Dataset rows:
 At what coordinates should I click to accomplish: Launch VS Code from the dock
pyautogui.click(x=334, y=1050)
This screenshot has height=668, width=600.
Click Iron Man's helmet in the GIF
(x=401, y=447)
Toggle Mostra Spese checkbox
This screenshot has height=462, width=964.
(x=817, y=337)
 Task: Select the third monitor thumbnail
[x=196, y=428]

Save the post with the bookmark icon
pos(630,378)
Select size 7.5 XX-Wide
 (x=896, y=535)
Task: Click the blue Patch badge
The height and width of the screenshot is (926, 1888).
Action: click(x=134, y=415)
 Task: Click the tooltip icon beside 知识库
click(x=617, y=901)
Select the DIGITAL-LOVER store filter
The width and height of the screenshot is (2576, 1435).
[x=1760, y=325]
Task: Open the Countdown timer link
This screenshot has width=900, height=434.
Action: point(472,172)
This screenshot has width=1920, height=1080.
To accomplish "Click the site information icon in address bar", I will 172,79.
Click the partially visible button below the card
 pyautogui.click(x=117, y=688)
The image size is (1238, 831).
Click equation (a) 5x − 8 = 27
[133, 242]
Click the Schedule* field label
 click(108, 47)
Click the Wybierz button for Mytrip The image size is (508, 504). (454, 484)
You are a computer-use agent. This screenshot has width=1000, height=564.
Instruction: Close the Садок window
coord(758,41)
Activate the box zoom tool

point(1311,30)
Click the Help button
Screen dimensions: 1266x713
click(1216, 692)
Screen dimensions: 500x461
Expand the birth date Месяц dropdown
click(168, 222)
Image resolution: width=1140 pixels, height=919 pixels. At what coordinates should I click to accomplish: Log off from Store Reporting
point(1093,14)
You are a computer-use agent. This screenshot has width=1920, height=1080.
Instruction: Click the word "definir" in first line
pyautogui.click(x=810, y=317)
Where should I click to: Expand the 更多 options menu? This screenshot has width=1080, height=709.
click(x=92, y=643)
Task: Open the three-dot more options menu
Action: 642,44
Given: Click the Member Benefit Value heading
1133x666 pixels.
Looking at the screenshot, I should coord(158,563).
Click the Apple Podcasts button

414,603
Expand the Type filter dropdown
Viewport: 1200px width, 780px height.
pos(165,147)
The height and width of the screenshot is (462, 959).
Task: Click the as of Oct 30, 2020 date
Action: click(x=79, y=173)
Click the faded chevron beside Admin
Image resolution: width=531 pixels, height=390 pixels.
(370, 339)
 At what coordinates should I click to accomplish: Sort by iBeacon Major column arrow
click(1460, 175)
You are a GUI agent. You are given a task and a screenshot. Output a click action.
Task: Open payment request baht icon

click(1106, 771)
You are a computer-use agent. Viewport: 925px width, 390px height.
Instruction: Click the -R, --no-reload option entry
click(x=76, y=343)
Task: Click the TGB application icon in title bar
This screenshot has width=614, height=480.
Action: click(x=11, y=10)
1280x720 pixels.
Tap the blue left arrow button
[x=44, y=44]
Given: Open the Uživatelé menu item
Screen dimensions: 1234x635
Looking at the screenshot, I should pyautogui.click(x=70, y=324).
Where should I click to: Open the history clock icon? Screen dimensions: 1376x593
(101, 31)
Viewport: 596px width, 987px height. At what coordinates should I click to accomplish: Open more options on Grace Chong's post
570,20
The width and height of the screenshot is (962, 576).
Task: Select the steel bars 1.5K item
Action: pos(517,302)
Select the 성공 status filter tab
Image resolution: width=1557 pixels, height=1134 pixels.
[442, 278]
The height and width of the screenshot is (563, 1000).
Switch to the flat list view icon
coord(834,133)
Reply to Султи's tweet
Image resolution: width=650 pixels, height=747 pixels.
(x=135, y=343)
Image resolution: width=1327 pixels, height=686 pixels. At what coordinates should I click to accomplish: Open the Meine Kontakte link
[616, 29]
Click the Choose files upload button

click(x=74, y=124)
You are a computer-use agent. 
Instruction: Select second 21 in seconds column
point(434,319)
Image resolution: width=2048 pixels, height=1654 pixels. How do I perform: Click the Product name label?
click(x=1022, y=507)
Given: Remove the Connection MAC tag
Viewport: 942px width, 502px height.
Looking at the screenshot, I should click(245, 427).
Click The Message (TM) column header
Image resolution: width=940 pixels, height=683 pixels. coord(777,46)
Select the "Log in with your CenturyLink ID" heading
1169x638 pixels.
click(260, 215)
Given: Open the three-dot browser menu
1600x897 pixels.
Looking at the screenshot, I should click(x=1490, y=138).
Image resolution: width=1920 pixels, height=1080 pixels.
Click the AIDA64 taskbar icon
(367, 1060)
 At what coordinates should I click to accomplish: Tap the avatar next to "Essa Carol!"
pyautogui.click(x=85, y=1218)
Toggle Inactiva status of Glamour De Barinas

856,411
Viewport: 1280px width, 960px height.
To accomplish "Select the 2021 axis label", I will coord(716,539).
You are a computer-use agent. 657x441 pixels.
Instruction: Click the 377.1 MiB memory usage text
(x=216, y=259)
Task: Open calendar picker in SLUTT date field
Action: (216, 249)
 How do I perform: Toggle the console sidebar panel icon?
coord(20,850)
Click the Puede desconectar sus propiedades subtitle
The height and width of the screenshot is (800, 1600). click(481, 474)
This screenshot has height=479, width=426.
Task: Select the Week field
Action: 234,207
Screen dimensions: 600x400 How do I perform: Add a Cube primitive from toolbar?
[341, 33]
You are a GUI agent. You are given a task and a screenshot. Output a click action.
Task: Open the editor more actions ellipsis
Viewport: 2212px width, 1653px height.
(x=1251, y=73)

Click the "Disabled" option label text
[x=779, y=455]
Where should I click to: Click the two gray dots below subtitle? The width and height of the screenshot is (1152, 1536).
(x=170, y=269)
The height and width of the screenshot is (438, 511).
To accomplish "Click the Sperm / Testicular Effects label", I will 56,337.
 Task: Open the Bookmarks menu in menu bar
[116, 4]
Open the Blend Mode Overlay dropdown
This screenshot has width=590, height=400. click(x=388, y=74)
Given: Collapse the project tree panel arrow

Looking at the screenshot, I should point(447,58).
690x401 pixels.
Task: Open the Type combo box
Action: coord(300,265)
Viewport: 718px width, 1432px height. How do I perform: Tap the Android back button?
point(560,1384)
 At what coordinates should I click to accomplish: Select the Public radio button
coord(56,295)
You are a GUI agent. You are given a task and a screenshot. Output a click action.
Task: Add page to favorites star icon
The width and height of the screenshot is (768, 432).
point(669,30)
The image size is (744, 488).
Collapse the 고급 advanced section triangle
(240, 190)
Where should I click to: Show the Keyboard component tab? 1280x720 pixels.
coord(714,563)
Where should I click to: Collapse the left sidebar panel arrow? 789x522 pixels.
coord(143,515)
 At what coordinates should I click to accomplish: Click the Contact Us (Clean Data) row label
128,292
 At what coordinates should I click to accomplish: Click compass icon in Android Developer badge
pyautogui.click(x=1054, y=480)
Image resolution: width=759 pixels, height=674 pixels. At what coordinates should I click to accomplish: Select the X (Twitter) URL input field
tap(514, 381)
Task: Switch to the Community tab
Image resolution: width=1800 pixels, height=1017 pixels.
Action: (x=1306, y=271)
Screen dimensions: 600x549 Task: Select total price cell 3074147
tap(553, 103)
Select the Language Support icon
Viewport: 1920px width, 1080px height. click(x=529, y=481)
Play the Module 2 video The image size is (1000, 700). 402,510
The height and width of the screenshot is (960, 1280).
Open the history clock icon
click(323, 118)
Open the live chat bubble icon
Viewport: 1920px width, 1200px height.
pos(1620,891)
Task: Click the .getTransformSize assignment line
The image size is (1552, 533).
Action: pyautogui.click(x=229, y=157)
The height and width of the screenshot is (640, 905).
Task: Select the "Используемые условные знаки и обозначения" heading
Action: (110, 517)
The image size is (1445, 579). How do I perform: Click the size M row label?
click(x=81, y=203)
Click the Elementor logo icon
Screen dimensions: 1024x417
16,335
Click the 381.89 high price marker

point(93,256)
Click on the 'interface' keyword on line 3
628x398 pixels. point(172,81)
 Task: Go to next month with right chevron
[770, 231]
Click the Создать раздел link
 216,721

**Direction:** Render every line in the records above, from the line containing "The image size is (744, 488)." down to the line containing "tap(514, 381)", as a Markdown table with the columns Row and Record line. Number the rows and skip any blank lines.

**Response:**
| Row | Record line |
|---|---|
| 1 | The image size is (744, 488). |
| 2 | Collapse the 고급 advanced section triangle |
| 3 | (240, 190) |
| 4 | Where should I click to: Show the Keyboard component tab? 1280x720 pixels. |
| 5 | coord(714,563) |
| 6 | Where should I click to: Collapse the left sidebar panel arrow? 789x522 pixels. |
| 7 | coord(143,515) |
| 8 |  At what coordinates should I click to accomplish: Click the Contact Us (Clean Data) row label |
| 9 | 128,292 |
| 10 |  At what coordinates should I click to accomplish: Click compass icon in Android Developer badge |
| 11 | pyautogui.click(x=1054, y=480) |
| 12 | Image resolution: width=759 pixels, height=674 pixels. At what coordinates should I click to accomplish: Select the X (Twitter) URL input field |
| 13 | tap(514, 381) |